Pour Emmanuel Martinez, porte-parole de la FFMC 12, fédération des motards en colère, « expliquer que diminuer la vitesse de 90 à 80 km/h évitera des victimes sur les routes est de la pure démagogie.»

.«Ne rien lâcher», les motards rassemblés aujourd'hui, samedi 9 juin, à Rodez, à l’appel de la FFMC, ont démontré que ce n’était pas qu’un slogan.

Car, pour cette énième journée de mobilisation, les motards aveyronnais, ont également reçu le soutien de leurs homologues des fédérations de Toulouse, Agen, ou encore Auch.
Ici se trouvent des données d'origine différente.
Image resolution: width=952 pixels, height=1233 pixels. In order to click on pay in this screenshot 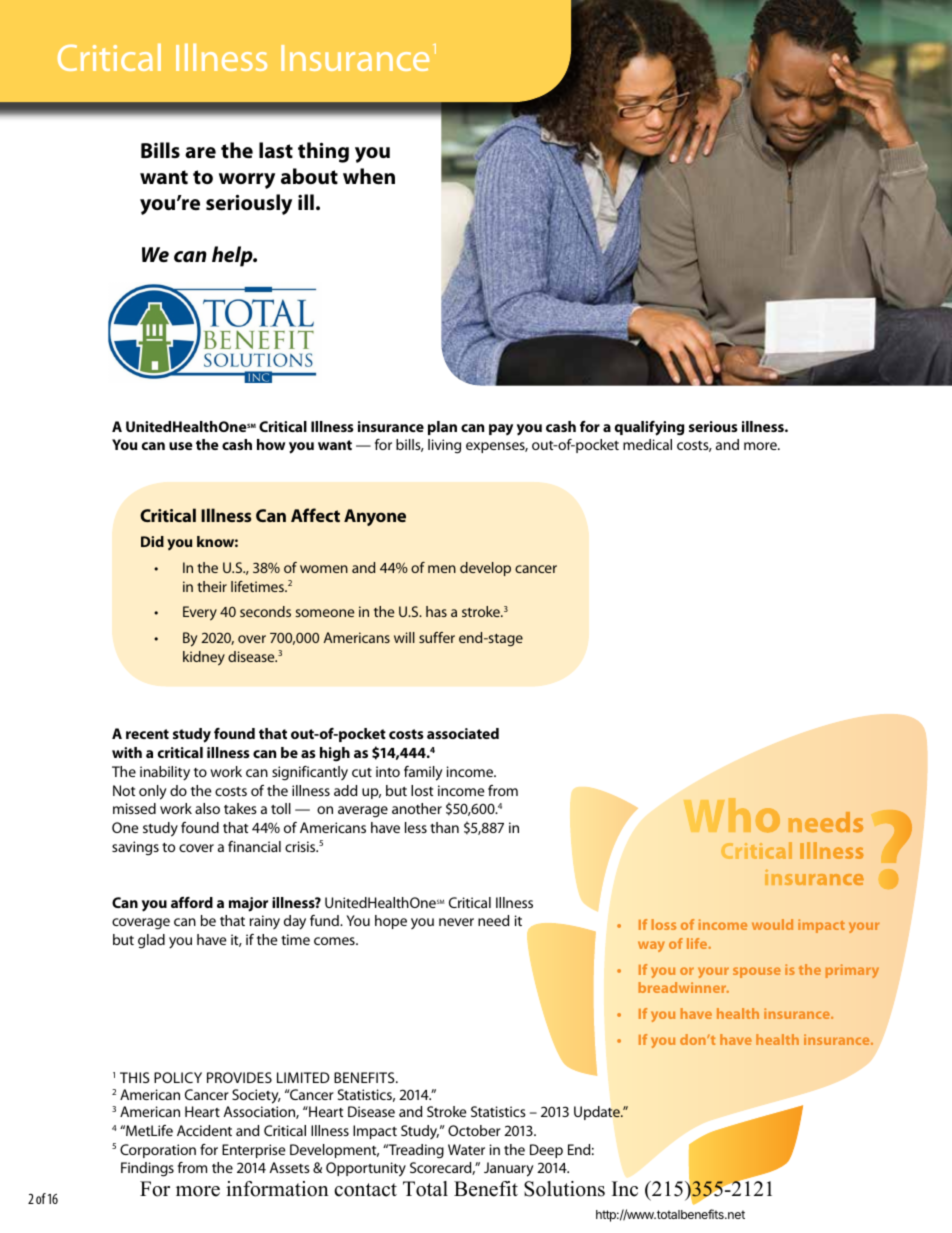, I will do `click(501, 429)`.
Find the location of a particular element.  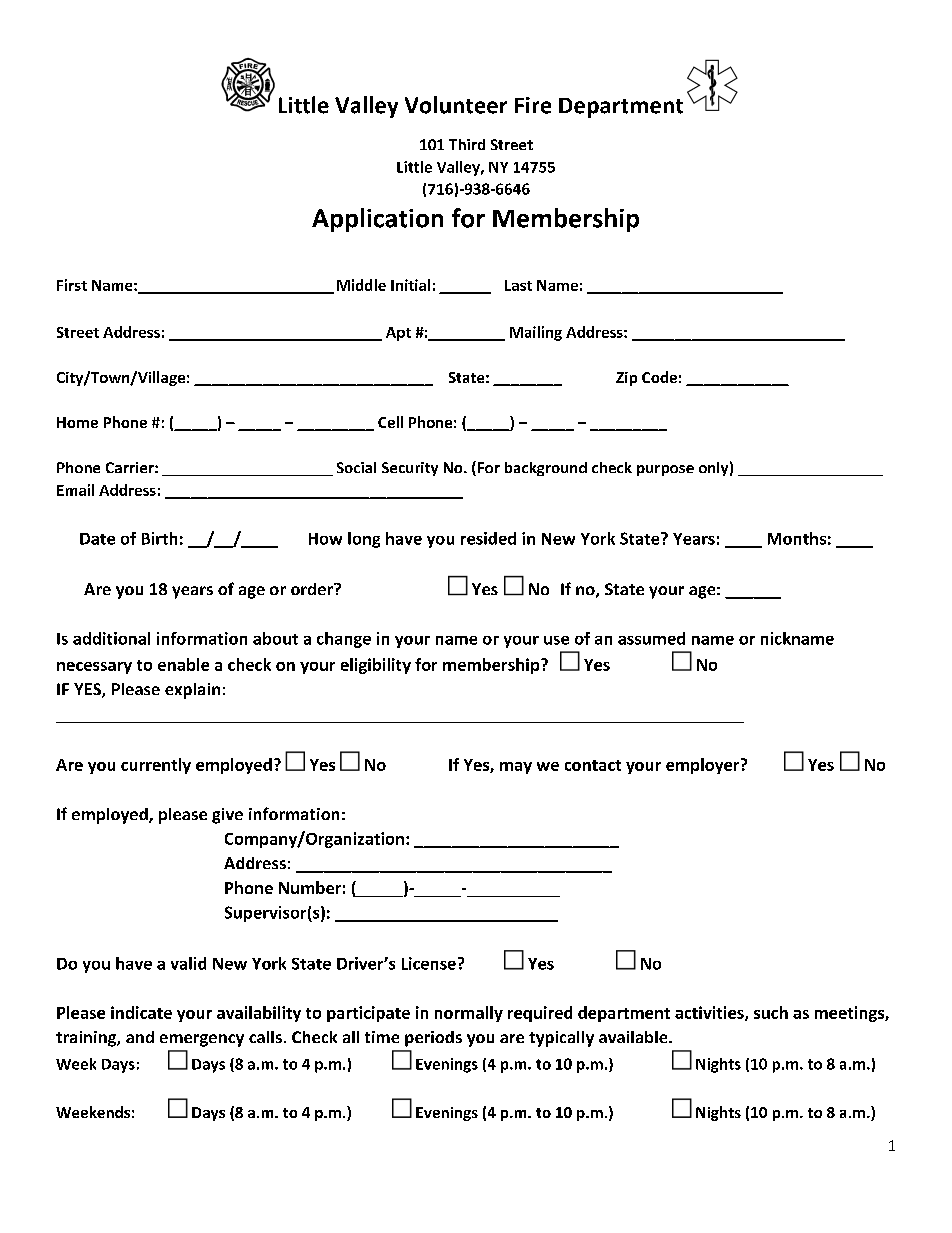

Une fois n’est pas coutume, la solidarité légendaire des motards s’est étendue aux automobilistes, également mobilisés à l’appel conjoint de la FFMC et de 40 millions d’automobilistes.

Réunis vers 13 h 30 sur le parking Saint-Éloi, à Rodez, près de 200 usagers en colère, en grande majorité en deux-roues, sont partis pour une balade revendicative sur les routes secondaires du département.

Chemin faisant ils ont recouvert trois radars (Bois du Four, Séverac-le-Château et Gages), distribué quelques tracts, avant de revenir, en fin d’après-midi, vers le chef-lieu aveyronnais et bifurquer en direction de la préfecture pour l’ultime rassemblement de la journée.

L’occasion de faire rugir les moteurs, de tirer des fumigènes et d’accrocher des banderolles revendicatives aux grilles de la préfecture. Avant de se séparer, les motards ont promis de repasser à l’action, « au-delà du 1er juillet, s’il le faut ».